WHITEHALL

Soap Box

Controlling, but clear and decisive. That was the style generally expected of the new prime minister. Instead, six months on, a state of indecision seems to pervade Whitehall...

Controlling, but clear and decisive. That was the style generally expected of the new prime minister. Instead, six months on, a state of indecision seems to pervade Whitehall.

First, we were going to have a rubbish tax. Then we weren't. The Government announced plans to remove excessive school balances. Then backed off. And, of course, there was the election that never was.

This uncertainty has now spread to plans to set up regional select committees. July's Green Paper on the Governance of Britain suggested such committees would ‘offer an important step forward in democratic accountability and scrutiny of the delivery of public services in the English regions'.

There were calls for council leaders to be co-opted on to the new bodies. It was an innovative suggestion to help with the scrutiny of the vast and complex web of regional decision-making which takes place with little public accountability.

But now, as winter closes in, there's no sign of the select committees, and every sign of the long grass! Earlier this month, all the leader of the House could suggest was that the matter be looked at by the House of Commons modernisation committee, an oxymoron, if ever I heard one!

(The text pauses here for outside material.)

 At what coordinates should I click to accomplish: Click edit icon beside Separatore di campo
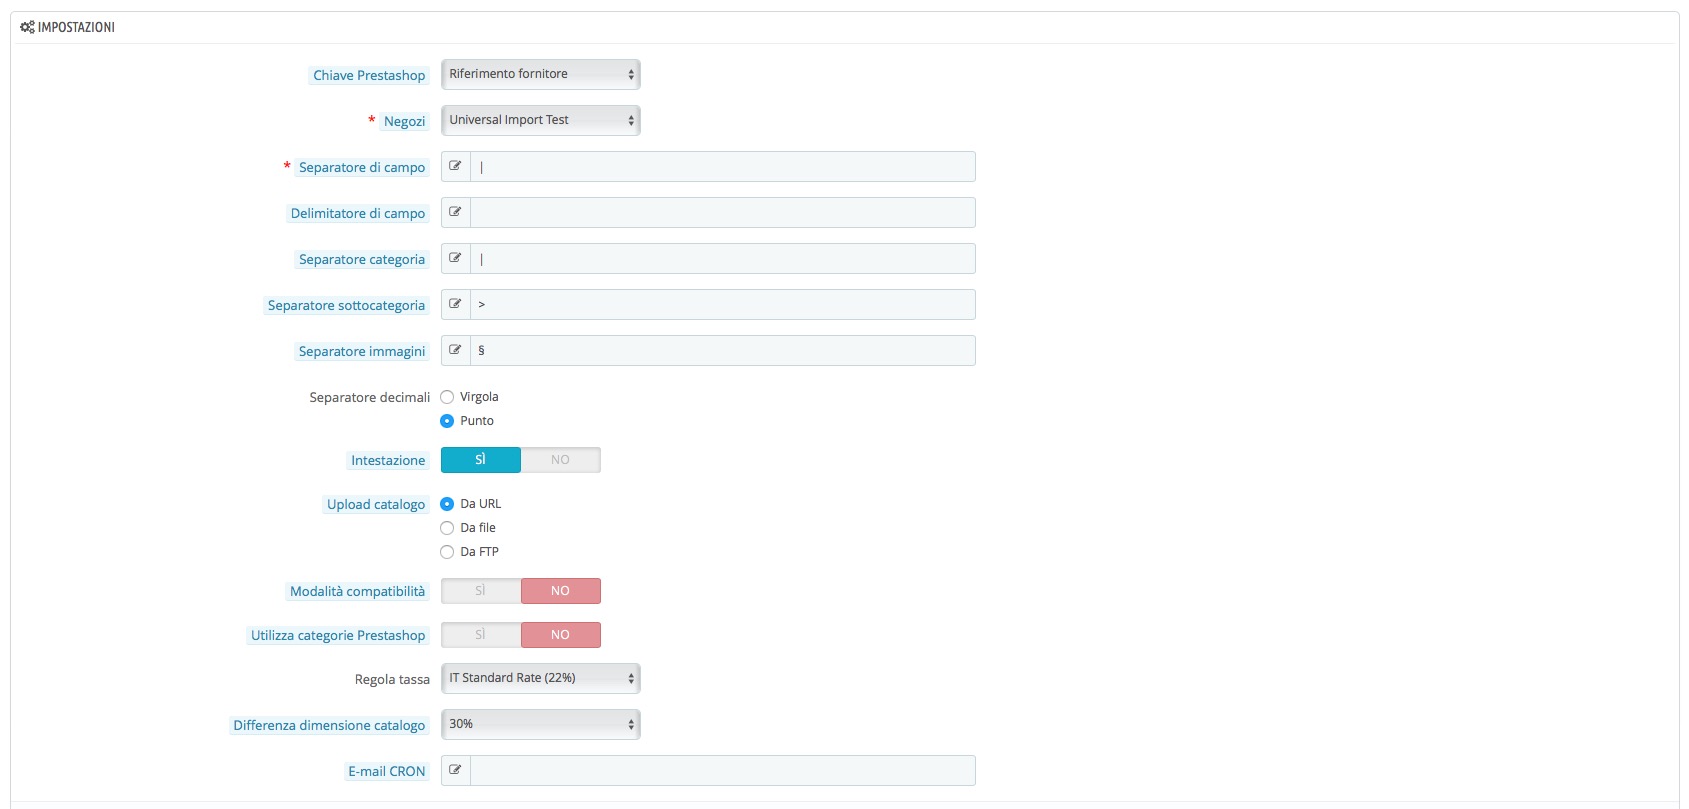coord(455,166)
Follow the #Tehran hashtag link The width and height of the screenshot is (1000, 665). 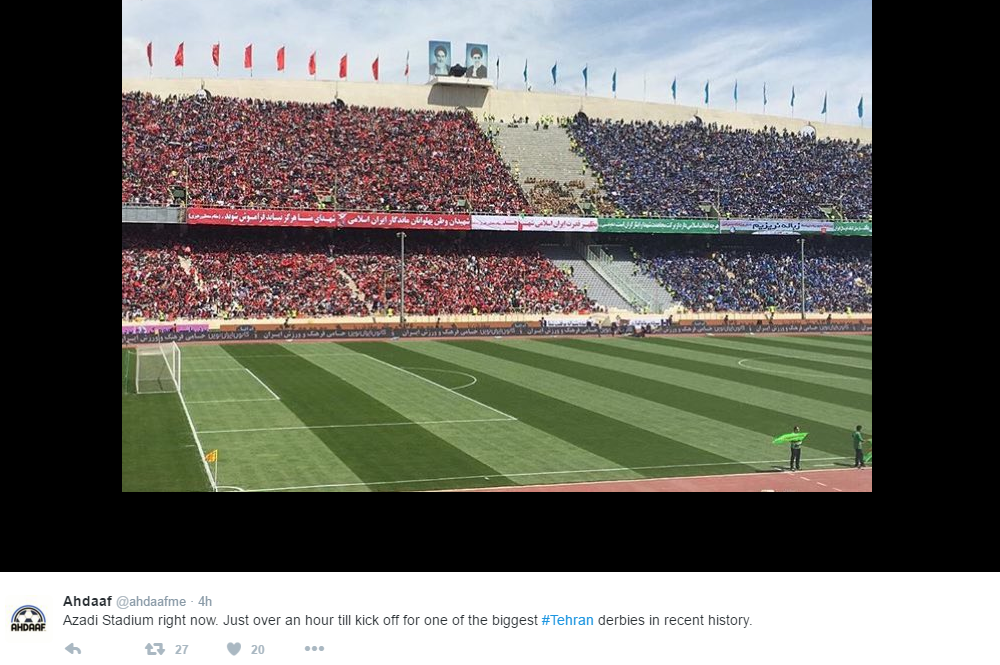point(567,620)
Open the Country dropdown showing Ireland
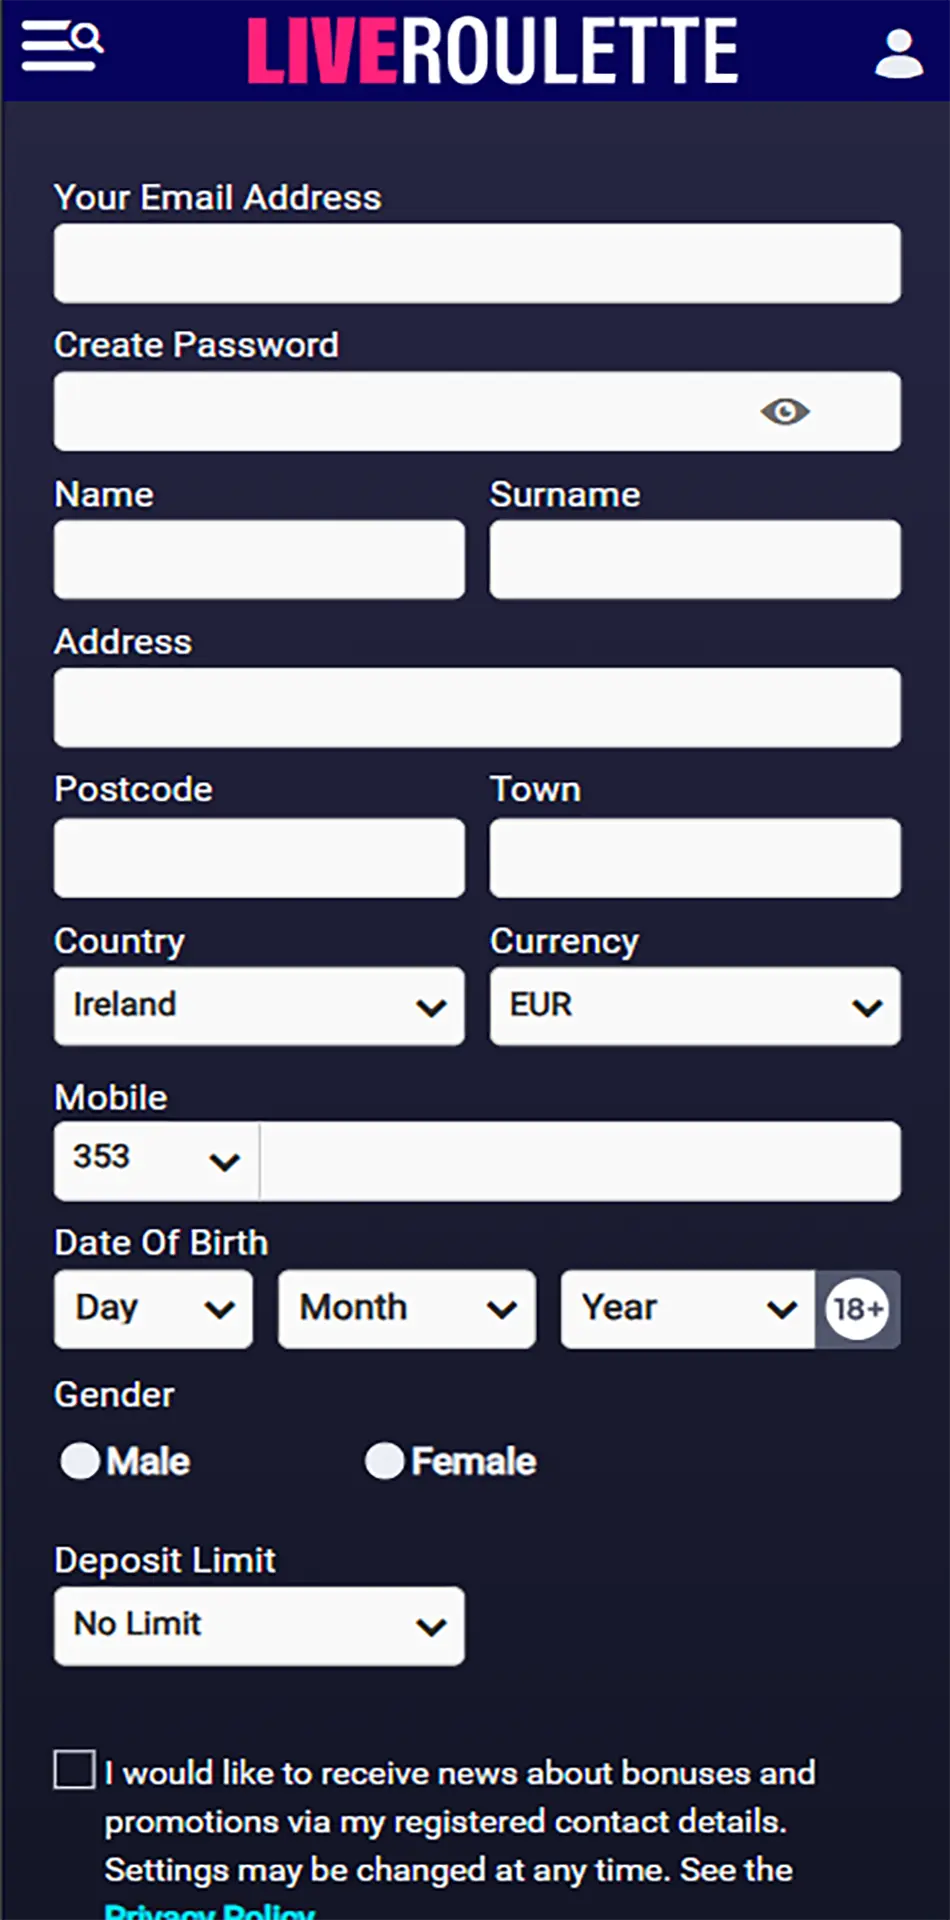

One of the problems seems to be a reluctance of Labour MPs to serve on existing select committees, never mind 10 new ones. With the Government now in its 11th year, there are fewer ambitious backbenchers anxious to please the whips by doing a committee stint. And plenty of ex-ministers who will only go on a select committee if they can chair it.

Meanwhile, the only scrutiny is being carried out by the doomed regional assemblies and, if the North West Assembly is anything to go by, they want to wind themselves up well before the three-year deadline set by the Government.